Sometimes, when I’m out and about, I get this feeling that I just don’t want to go home yet. It’s almost a sense that there is something bad waiting for me there. Don’t get me wrong, there really isn’t. DSB is kind and sweet and the pups are the best. But still, sometimes, I don’t want to go home.
On occasion, I don’t want to go home because I don’t want to interact. I would rather think and be still and not have to utter a word, even if it was only one word. There are times that I don’t want to go home because I don’t want to face my poor housekeeping. Other times, I just don’t wanna.
Today in particular, I didn’t want to go home. I wanted to go see my mom and talk to her. DSB and I had stopped by my godparents’ home, now vacant, with the Bird Lady dead and my godfather in a nursing home. I have some happy memories of that place, and it reminded me and I remembered and now I feel sad.

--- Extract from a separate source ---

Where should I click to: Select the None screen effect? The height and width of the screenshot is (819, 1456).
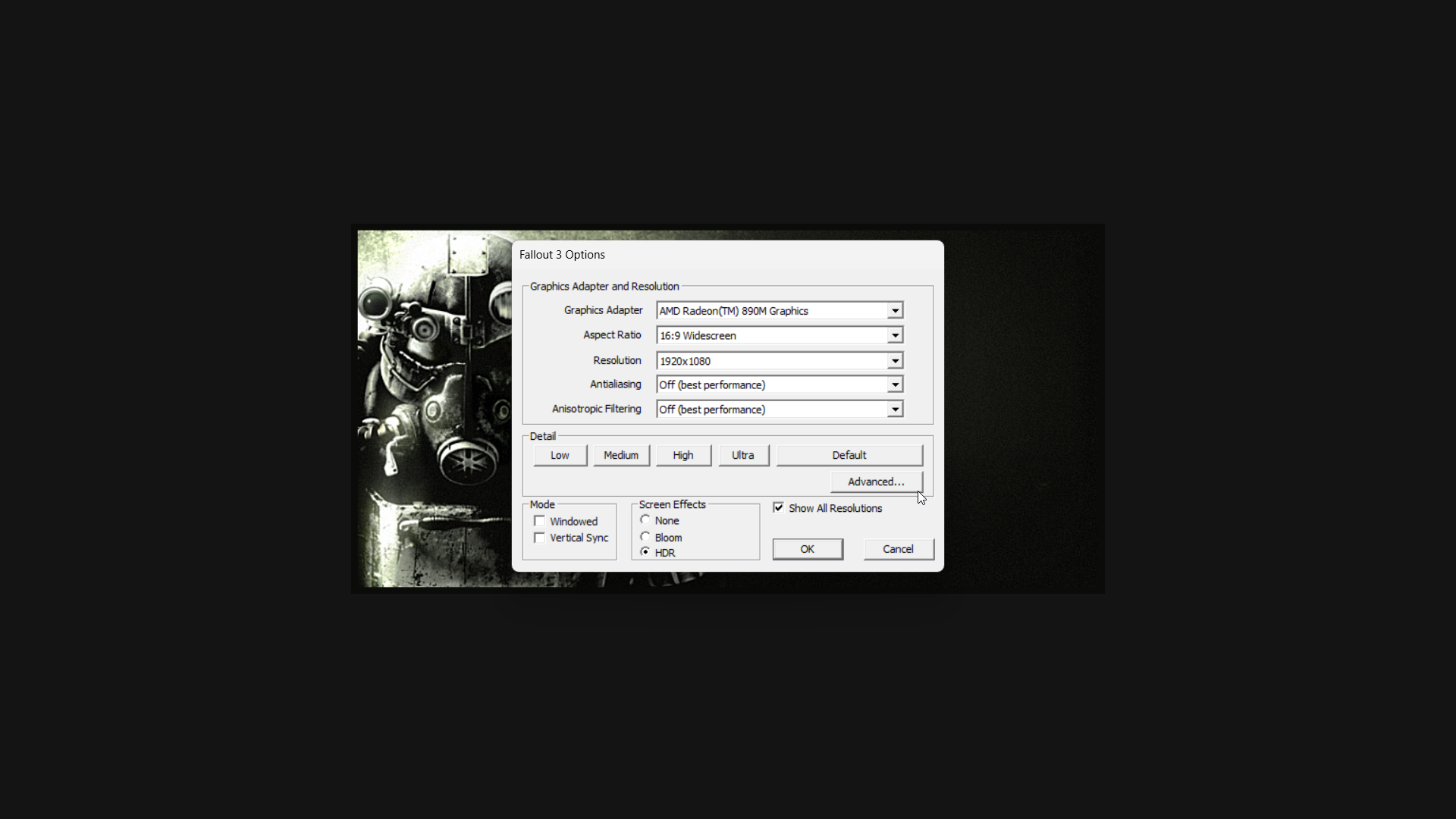(645, 520)
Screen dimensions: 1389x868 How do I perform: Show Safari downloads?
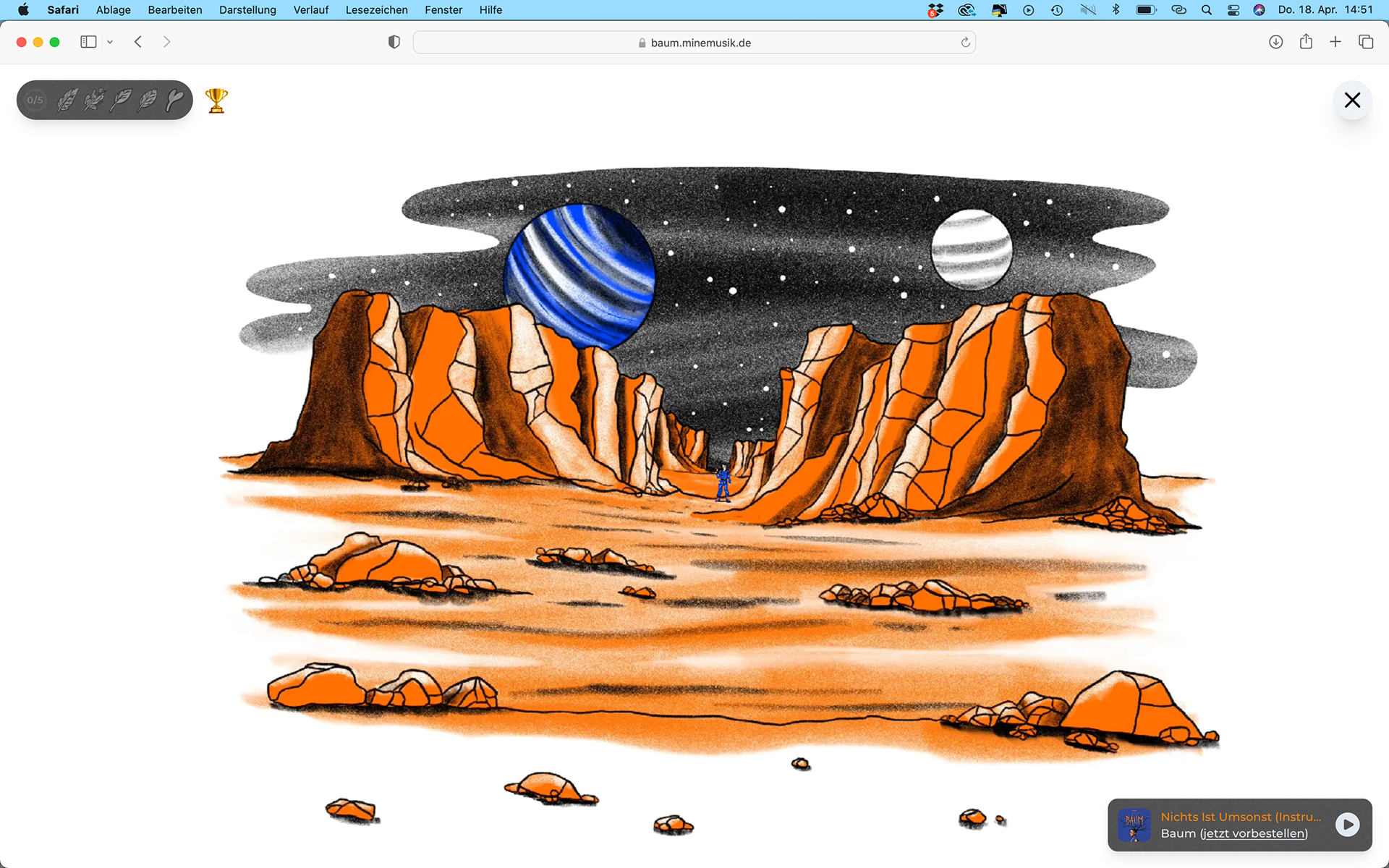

I also was reminded of the year I spent there with Dr. Love, a year of near-constant bickering and arguing and passive-agressiveness and almost no love. I feel sick when I think about that relationship. It should have never happened. But, it did. I have to deal with that and those memories, and that made me sad and anxious and mad.
So, we did end up coming almost directly home from there. I feel almost sick over today, when there is so much to be grateful for, which makes me feel even the more sick that I feel this way.
DSB saw his doctor and the cancer has not spread. They are going to remove his left kidney, but he’ll be fine. No chemo, no radiation, just a short hospital visit and about a month’s recovery time.
I saw my orthopedic specialist who informed me that my foot has healed completely and perfectly, and that I am in pain because I need to wean myself off the boot instead of trying to do everything all at once without it.
So, two happy, good, awesome things happened today. I am not appreciating it and I hate that.
I feel as if I may cry, I feel as if I may throw a chair out the window. I also feel as if I may just get naked and go huddle into the fetal position in bed and not come out until today has passed.
This isn’t fair. I can’t let my emotions get hijacked like that. I should have been on higher alert, or something. I should feel positive and happy and relieved. Instead, I feel anxious, sad, and angry. I can’t see the good for the bad and that just isn’t fair to DSB. I need to snap the fuck out of this ASAP before something truly dire does happen, like breaking all the glass windows out in my sunroom. Because that sounds pretty good about now.
You are speaking my language. I often have the opposite problem. I don’t want to leave my home, or I don’t want to go to sleep. I want to stay up and hold on. To what? I often wonder. For me, personally, I’ve come to view it as a simple control mechanism.
It’s another way I display my lack of trust. I want to trust more. I have food in the cupboard, a roof over my head, and clean water to drink. I am wealthy by many standards. I want to be grateful tonight that I have a bed.